Varela was still in high school then and she recalls the heat of the days, with little shade except under the family’s pickup. Her parents, Cecilia and her younger siblings would crouch under the truck for shade during a short lunch break, a welcome respite for the 12-hour days in the field.

Even then, she had her eye on education, guided in large part by her father, who himself only went through first grade and knew learning would help his children open doors of opportunity for the future.

“He wanted us to do something for ourselves, and he was pushing us all along,” she said.

               During one summer in Plainview, Cecilia met her future husband Ricky, and after high school graduation and one semester at South Texas College, she moved to Plainview to marry in 1998. While Ricky worked, Cecilia worked at home as a wife and soon a mother to Ricky, Jr., born in 2000. Life was good, but she always wanted to return to the college classroom.

“That was something that I felt I had to finish, for me, for my little boy and my husband,” she said. “I never lost the hope. I always had it in my head that I needed to do something, even if I was 60.”

It took an auto accident in 2006, which injured Cecilia but spared her from great damage, to remind her of the brevity of life and the need to chase her dreams. She enrolled at Wayland that fall.

She had heard of Wayland from other friends in Plainview, but admitted her broken English made her wonder if she could handle college work. With help from a few Academic Achievement courses to shore up her reading and writing skills in English, she soon excelled. She even completed the degree in three years, attending summer courses as well.

“I’m so glad I had good professors; they helped me a lot and made me feel more comfortable,” she said. “I spoke only Spanish in high school and really only learned English when I moved to Plainview.”

Varela settled on a degree in computer science, enrolling as a business administration major with an emphasis in management information systems. Her goal is to work in the school system in the technology area and perhaps one day to teach technology to students.

The challenges she found mostly were in the logistics of working her full-time school load around her full-time job as a bus driver with First Student. Her usual routine was to drive the early morning shift, head to WBU for morning classes, head back to the bus barn to pick up the pre-kindergarten students, then back for afternoon classes before running the kids home after school.

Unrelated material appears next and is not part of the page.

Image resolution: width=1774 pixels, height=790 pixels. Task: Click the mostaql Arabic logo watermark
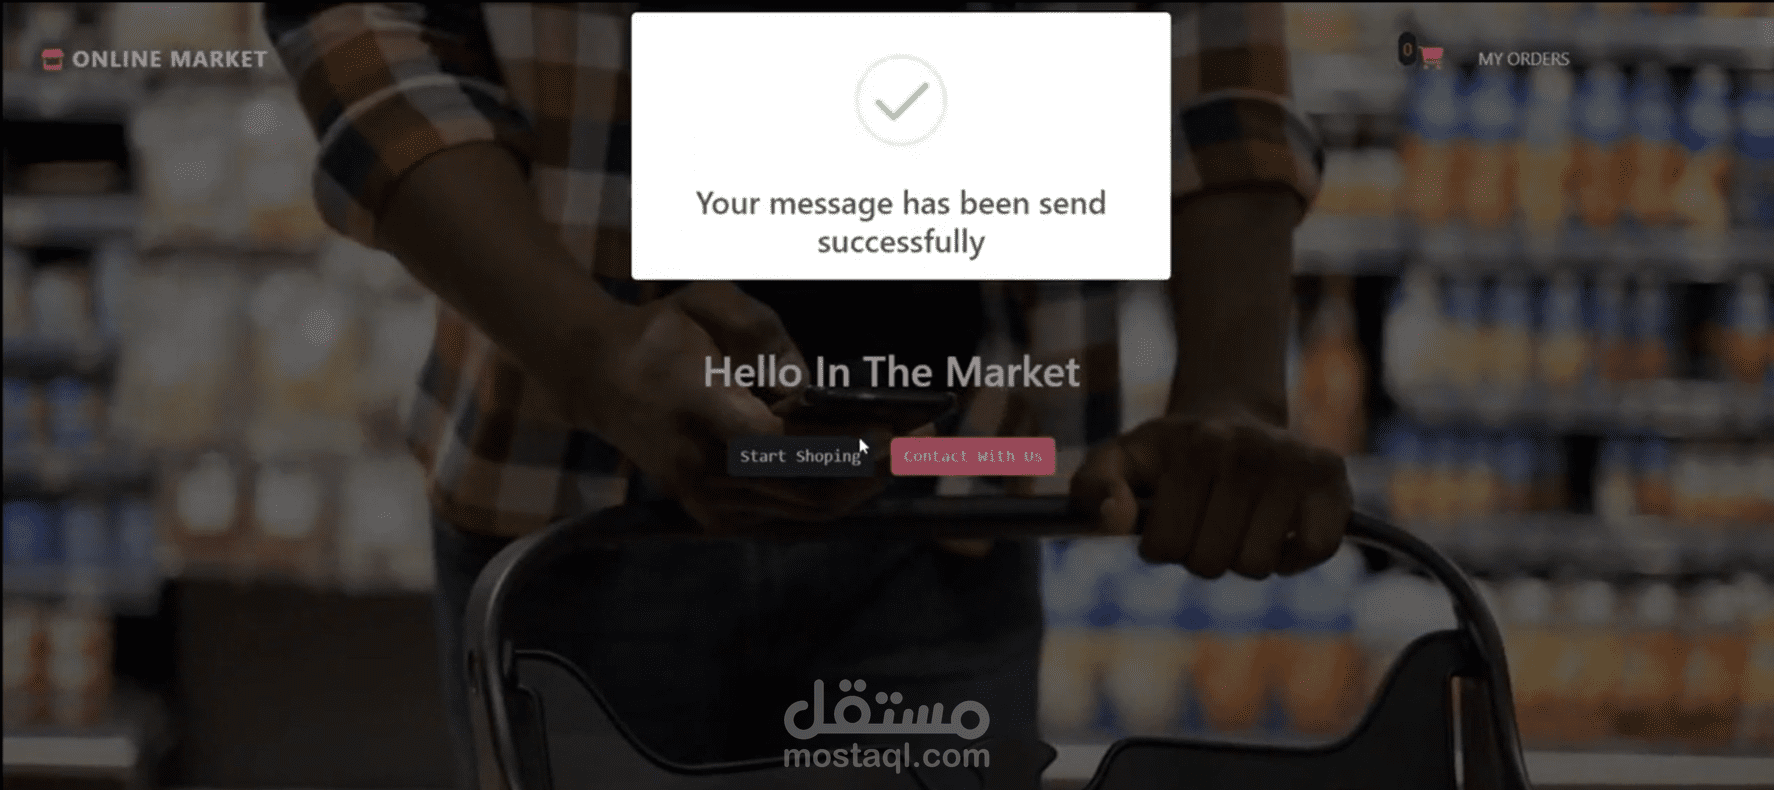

She took the occasional night class if needed as well.

Now that she’s got the bachelor’s degree behind her, she admits she’s been bitten by the education bug and isn’t ready to leave that setting. She plans on starting the master’s degree in August and possibly pursuing teaching certification in the near future as well.

She said the degree gave her not only valuable skills in computing and business but also needed social skills and the desire to serve, which she said her professors patterned. Serving as the president of the Spanish Club last year gave her a chance to put all those skills into practice.

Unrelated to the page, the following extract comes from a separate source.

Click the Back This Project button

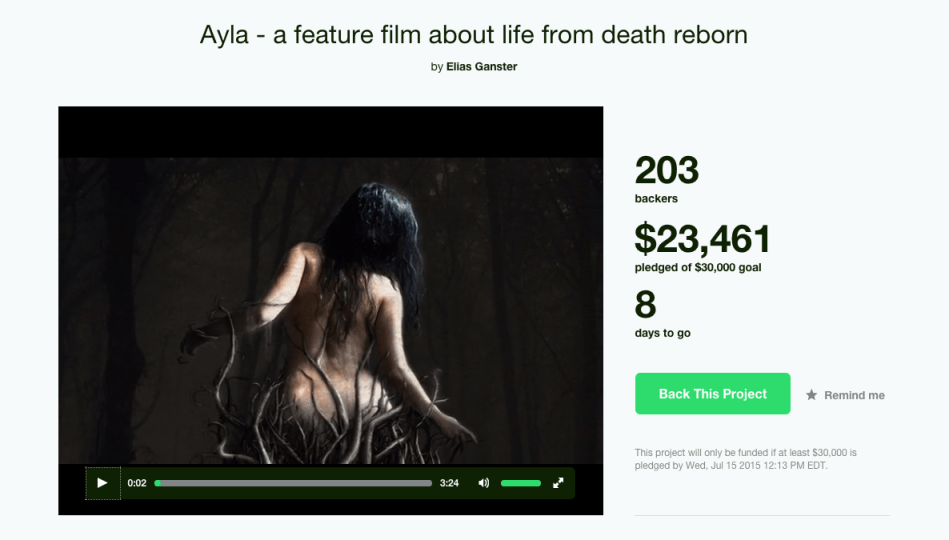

Varela said her husband, a truck driver for Panhandle Express, and her son, now a second grader at Thunderbird, have been encouraging in her journey toward the degree.

“Sometimes he complains about school, and I tell him if I can go to school, you can do it top,” she said. “He is proud of me and that makes me proud of myself. He always tells me he’s going to go to college and play baseball someday.”

Varela is one of 116 students who will receive diplomas on Saturday, May 9, in the commencement ceremony slated for 2 p.m. in Hutcherson Center. Senior Micah Evans of Albuquerque, N.M., will present the student address, followed by a brief charge to the graduates from Wayland President Dr. Paul Armes. In addition, recognition will be given to Dr. Vaughn Ross as Emeritus Professor of Biological Sciences and the highest ranking seniors in the undergraduate class.